ZombieLand
Hablot Knight Browne:
The Broken Cart-Rope
(n.d.-mid-nineteenth century)
Just before the 1929 market crash, economist John Maynard Keynes predicted that his grandchildren would, a hundred years hence, inhabit a world requiring them to work no more than fifteen hours per week. Even then, he insisted that fifteen hours would provide more labor than the economy would strictly need to effectively operate. We easily notice today that this prediction has yet to come to fruition, though we might notice too easily and miss seeing what's happening around us. Yes, most report ever-growing pressure to work ever more hours. Yes, overwork has developed somewhat of a cachet, a status symbol such that those who work the most believe themselves to be the most essential. Yes, everyone complains about their lack of leisure time, but I'm curious if leisure means what it meant back in 1929 when Keynes published his prediction.

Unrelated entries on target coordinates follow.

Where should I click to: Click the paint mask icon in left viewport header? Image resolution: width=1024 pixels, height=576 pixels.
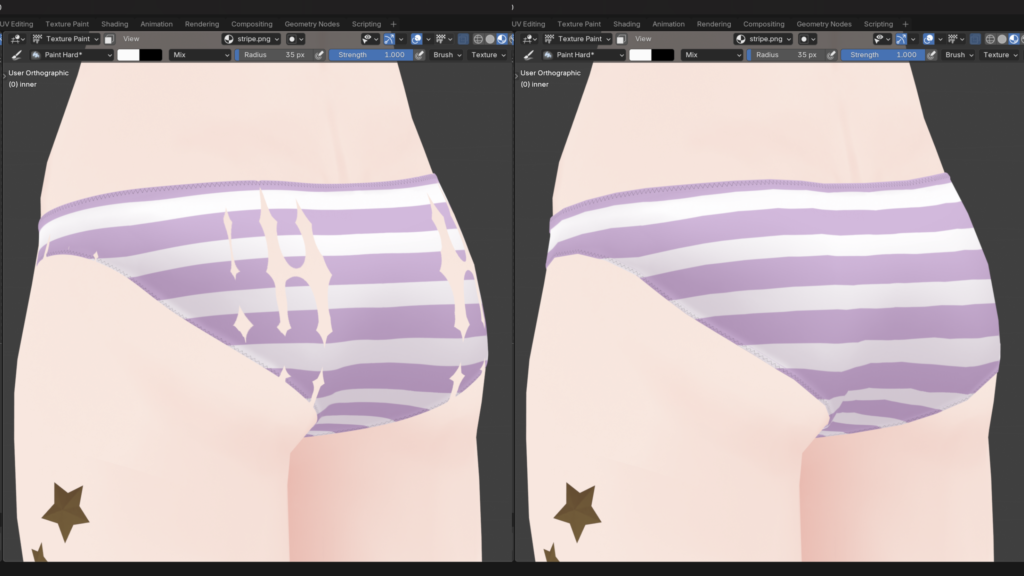click(108, 39)
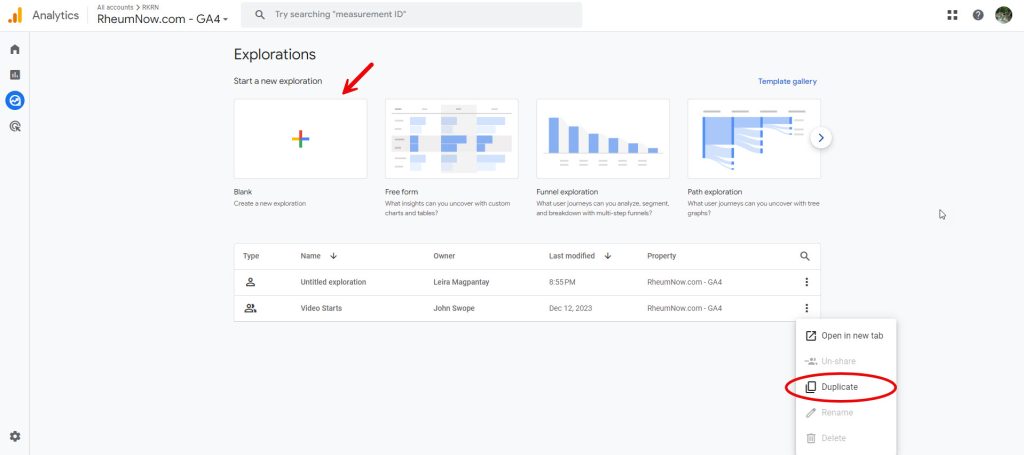This screenshot has width=1024, height=455.
Task: Select Duplicate from the context menu
Action: tap(839, 387)
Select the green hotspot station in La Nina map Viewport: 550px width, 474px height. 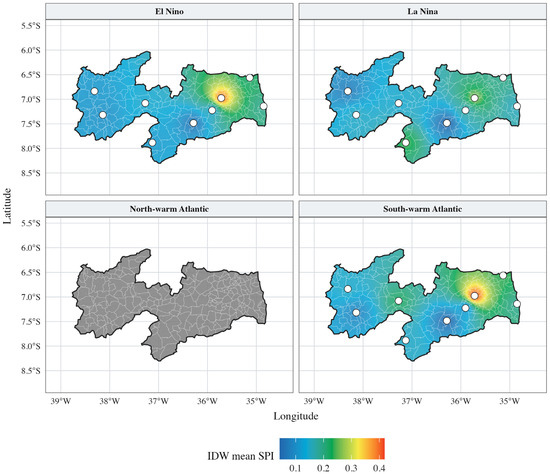click(475, 98)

Leisure time then didn't include a minute of cell phone time. He characterized it as more family and recreational time, pursuits that perhaps we might choose were our handheld devices outside our attention queue. When the "What to do?" question arrives, as it must to anyone not already immersed in some scheduled obligation, how does the modern respond? Most, I garner, would never respond. Many never even ask that sort of question. The question need not get asked because some app's already enqueued and ready for execution. An idle moment requires no contemplation. It's earned a knee-jerk reaction. I spend my idle moments checking to confirm that my handheld holds sufficient charge to support whatever might come up next.
While there, I will take an abbreviated tour around the stations of my cross, what some might characterize as my technological double cross, to see what's been happening while I was distracted working my fifty-hour schedule. Dollars to doughnuts, I will not be accounting for that brief excursion as a diversion from my work. It will have seemed like no more than an idle second, though a disconnected observer might have counted more than an idle second expended there. I entered a time warp, a time quite literally out of serial time, where clockwork materially misrepresents whatever happens. I check the usage stats on my handheld and feel astounded. Who's been burning up my hours while I've been laboring more than those predicted fifteen hours?

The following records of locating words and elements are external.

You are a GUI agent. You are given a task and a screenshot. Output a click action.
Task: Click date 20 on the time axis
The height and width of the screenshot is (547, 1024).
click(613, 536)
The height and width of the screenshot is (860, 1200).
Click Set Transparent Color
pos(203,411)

The likely answer to that discomfiting question should be, "Me!" Not the me I knew before the advent of handheld devices, but the newer me, the one I hadn't noticed myself becoming under their influence—the one who inhabits a ZombieLand outside of regular time. The one often mesmerized by something that once would have seemed so damned trivial as to seem eminently ignorable, something certainly beneath the cultured me and far below my previous standards; somebody else inhabiting my body for an increasing number of hours I rarely notice slipping past.
From my observation point overlooking The Center of the Universe, I watch early mornings arrive. It's always still dark outside when I first take to my perch. As light starts emerging, dog walkers pass. On Sunday mornings, newspaper carriers come, reminding me of myself in my youth, except these modern ones do not seem to be working as they pass. When I delivered papers, I maintained a laser-like focus on my business. I challenged myself to finish in record time every morning, so I moved with disciplined swiftness lest idleness undermine my efforts. My modern paperboy doesn't seem to be paying attention. He's holding something at half arm’s length in front of his face. I worry that he might stumble on a curb or get run over crossing the street. He moves so slowly that he takes forever to pass, his newspaper bags draped over his shoulders like a serape filled with flat papers. Almost an hour later, he passes again, empty serape flapping, still following his handheld north star to wherever he was heading, probably home.

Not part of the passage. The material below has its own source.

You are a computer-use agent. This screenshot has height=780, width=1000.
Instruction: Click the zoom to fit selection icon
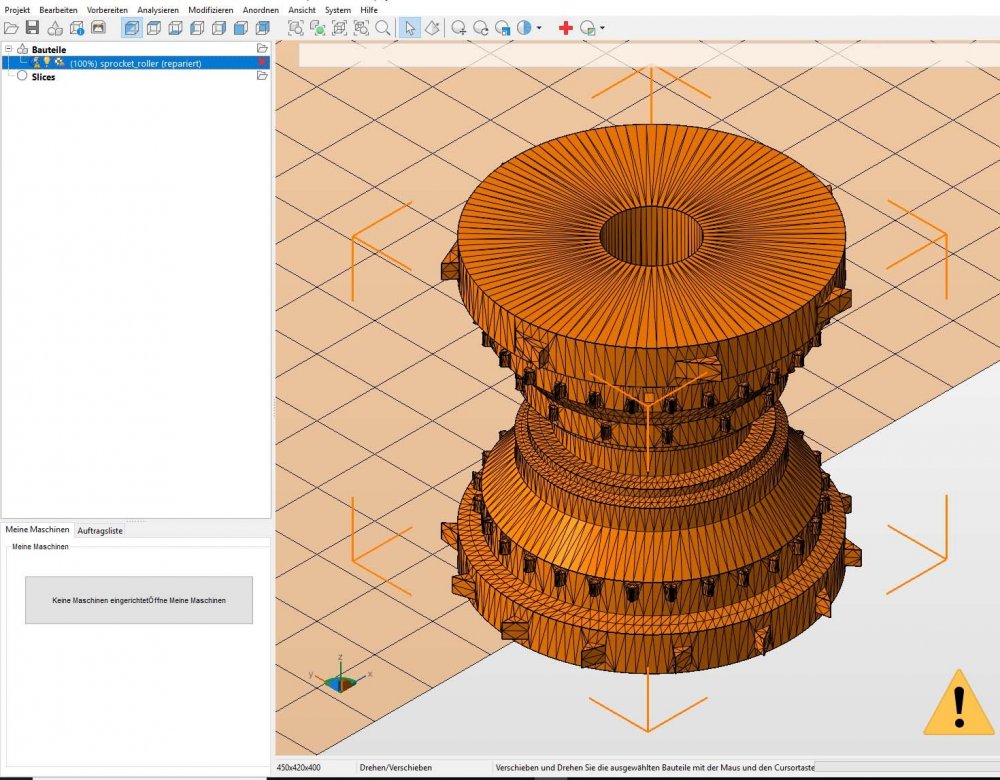[x=320, y=29]
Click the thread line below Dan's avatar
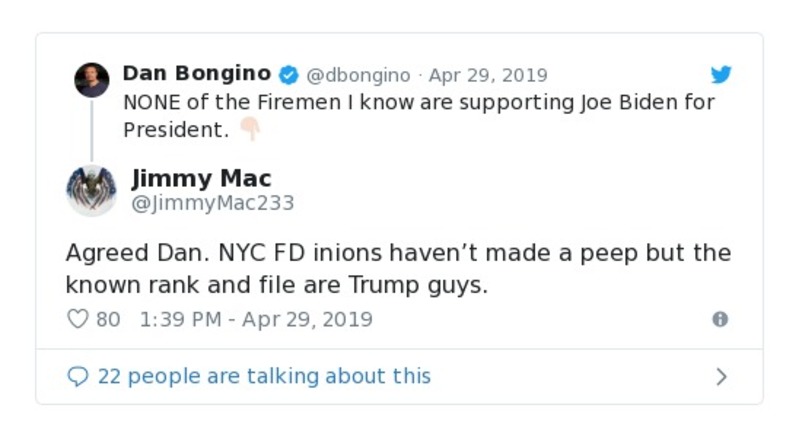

How should I account for his work, which seemed to have occurred while he was in absentia, floating in ZombieLand or somewhere? Had I witnessed the successful melding of laboring and leisure such that Keynes' prediction no longer carries any referent? I fondly remember my adventures delivering newspapers, for they occurred in a rich world of stray dogs and miss-thrown papers. I could write a novel as thrilling as any mystery, I imagine, about those times before school when I was in charge and engaging out in the world. I imagine our post-modern counterpart missing his adventures, for he seemed pre-distracted, not nearly present enough to experience anything more than what I suspect were compelling Tic-Tok® videos. He prefaces a ZombieLand, which might represent the future of labor, where leisure and labor so seamlessly interact that we no longer experience that longing for time away from our professions while we so invisibly slip in and out that nobody hardly notices our passages, not even ourselves.